The mechanism of action of chloramphenicol in inhibiting peptide bond formation has been examined with the aim of discovering whether chloramphenicol brings about conformational changes in the peptidyltransferase domain, its target locus on the ribosome. These conformational changes have been sought as changes in the catalytic rate constant of peptidyltransferase. A detailed kinetic analysis of the inhibition of the puromycin reaction in a system derived from Escherichia coli [Kalpaxis et al. (1986) Eur. J. Biochem. 154, 267–271] has been carried out. There is an initial phase of competitive inhibition (K_i= 0.7 μM) in which the double‐reciprocal plots are linear. This phase is observed at concentrations of chloramphenicol up to about 3.0 μM (4.3 K_i). By increasing the concentration of the inhibitor the kinetics change and the inhibition becomes no longer of the competitive type. These results are obtained when the inhibitor is added simultaneously with the substrate (puromycin). Preincubation with the inhibitor before the addition of puromycin gives hyperbolic double‐reciprocal plots at inhibitor concentrations around the K_i.
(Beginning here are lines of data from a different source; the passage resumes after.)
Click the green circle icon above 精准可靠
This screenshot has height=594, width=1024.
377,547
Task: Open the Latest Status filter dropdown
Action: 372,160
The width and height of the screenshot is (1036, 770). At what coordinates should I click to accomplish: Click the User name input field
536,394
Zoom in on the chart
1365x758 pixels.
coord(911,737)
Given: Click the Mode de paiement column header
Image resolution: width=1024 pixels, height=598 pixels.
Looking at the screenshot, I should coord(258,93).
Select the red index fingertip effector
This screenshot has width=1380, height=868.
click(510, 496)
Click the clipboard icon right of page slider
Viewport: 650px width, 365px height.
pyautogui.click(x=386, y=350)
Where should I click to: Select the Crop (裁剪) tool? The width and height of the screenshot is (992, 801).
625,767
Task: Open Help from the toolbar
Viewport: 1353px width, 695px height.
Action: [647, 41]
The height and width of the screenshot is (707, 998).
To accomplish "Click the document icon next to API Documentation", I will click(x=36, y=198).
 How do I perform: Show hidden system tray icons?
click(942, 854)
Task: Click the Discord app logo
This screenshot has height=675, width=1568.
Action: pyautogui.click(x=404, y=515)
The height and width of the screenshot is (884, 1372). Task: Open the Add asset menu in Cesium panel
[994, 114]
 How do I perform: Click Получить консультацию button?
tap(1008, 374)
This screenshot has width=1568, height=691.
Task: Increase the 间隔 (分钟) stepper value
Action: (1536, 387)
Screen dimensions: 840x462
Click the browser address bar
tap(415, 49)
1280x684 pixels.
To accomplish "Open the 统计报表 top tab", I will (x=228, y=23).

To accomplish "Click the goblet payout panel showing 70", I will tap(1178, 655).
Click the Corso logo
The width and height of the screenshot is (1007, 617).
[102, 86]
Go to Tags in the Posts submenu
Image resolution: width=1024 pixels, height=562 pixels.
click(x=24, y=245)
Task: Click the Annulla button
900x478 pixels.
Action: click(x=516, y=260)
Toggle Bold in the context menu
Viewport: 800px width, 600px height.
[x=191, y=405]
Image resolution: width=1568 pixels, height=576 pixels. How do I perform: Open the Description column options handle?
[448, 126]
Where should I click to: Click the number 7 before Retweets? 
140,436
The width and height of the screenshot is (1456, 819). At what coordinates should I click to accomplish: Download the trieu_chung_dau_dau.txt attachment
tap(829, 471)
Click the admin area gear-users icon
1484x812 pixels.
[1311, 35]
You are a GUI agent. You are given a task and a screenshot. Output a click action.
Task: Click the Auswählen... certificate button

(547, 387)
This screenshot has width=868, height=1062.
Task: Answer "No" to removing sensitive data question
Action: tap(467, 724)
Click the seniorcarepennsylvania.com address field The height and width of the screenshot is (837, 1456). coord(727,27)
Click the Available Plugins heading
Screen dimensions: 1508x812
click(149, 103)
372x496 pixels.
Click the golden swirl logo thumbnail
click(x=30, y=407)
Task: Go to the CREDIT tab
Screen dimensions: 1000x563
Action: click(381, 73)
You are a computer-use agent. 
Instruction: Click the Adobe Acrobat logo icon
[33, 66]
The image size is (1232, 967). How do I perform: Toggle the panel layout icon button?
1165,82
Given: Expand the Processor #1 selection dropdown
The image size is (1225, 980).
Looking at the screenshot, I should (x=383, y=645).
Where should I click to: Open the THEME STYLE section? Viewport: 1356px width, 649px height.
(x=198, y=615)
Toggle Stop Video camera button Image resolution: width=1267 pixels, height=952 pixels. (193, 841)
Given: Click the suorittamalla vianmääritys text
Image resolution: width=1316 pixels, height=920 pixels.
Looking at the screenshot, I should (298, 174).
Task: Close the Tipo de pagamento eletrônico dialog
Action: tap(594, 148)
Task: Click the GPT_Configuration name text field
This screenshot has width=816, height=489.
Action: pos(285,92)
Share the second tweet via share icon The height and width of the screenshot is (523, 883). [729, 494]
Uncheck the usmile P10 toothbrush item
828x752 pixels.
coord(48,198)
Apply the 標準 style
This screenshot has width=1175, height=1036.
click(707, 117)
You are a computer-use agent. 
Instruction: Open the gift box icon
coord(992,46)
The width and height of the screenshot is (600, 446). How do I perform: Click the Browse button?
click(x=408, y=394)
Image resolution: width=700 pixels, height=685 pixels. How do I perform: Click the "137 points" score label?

After preincubation with the inhibitor at concentrations above the K_i (3–100 K_i) the double‐reciprocal plots are linear again and indicate complete mixed non‐competitive inhibition. Analogous behaviour is observed with thiamphenicol (K_i= 0.45 μM) and tevenel (K_i= 1.7 μM). It is proposed that initially chloramphenicol and its two analogs interact with puromycin at a ribosomal locus (peptidyl‐transferase domain) in a mutually exclusive binding mode (competitive kinetics). Soon after this initial interaction, the antibiotic induces conformational changes to the peptidyltransferase domain so that puromycin is accepted and peptide bonds are still formed but with a lower catalytic rate constant. At this latter state, the ribosome can accept both the inhibitor and the substrate (puromycin) but then, if the concentration of the inhibitor is sufficiently high, peptide bonds are not formed (complete, linear mixed non‐competitive inhibition).